User intent here is laser-focused: Folks Googling “Trump tariffs China” want the straight dope on whether this escalates into a full-blown trade war or fizzles into a handshake deal. They’re eyeing stock portfolios, holiday shopping lists, and election vibes – is this genius negotiation or reckless brinkmanship? Managing the spin means cutting through the bluster: Trump’s history shows tariffs as leverage, not forever policy. Pair it with workouts? Nah, but tracking apps like Yahoo Finance can help monitor Dow swings tied to every Trump tweet.

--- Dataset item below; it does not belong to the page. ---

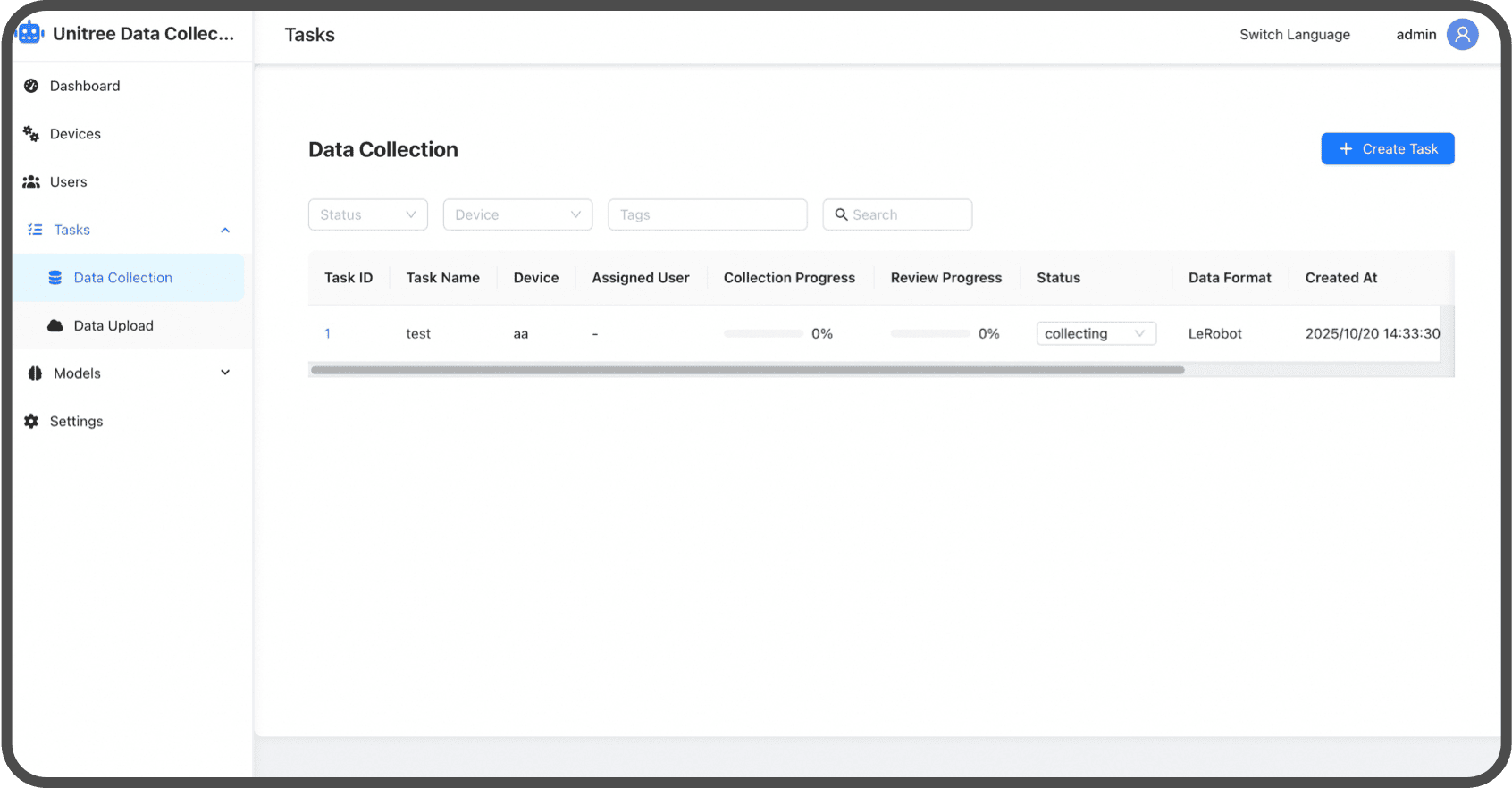The width and height of the screenshot is (1512, 788).
Task: Click the Devices gears icon
Action: (x=31, y=134)
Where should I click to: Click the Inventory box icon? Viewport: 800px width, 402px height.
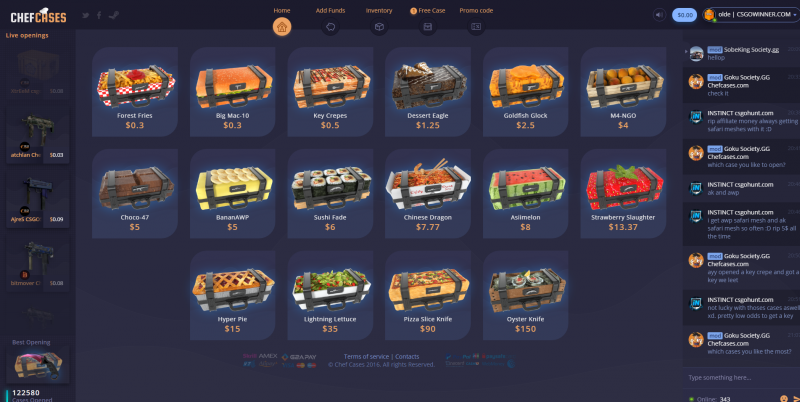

As Trump preps for that White House lunch with Ukraine’s Zelenskiy – a reminder of his multi-front foreign policy juggling act – the Xi summit looms as a potential turning point. With Treasury Secretary Scott Bessent floating tariff pause extensions and Apple CEO Tim Cook huddling with Chinese negotiators this week, de-escalation feels within reach. Trump wrapped his Fox chat optimistically: “I think we’re going to be fine with China, but we have to have a fair deal.” Markets are betting on talk over tariffs; a Xi deal could unlock billions in trade flows, stabilizing prices and boosting U.S. exports. Yet if Beijing digs in on rare earths, expect more fireworks – because in Trump’s world, unsustainable threats are just the opening bid in the art of the deal.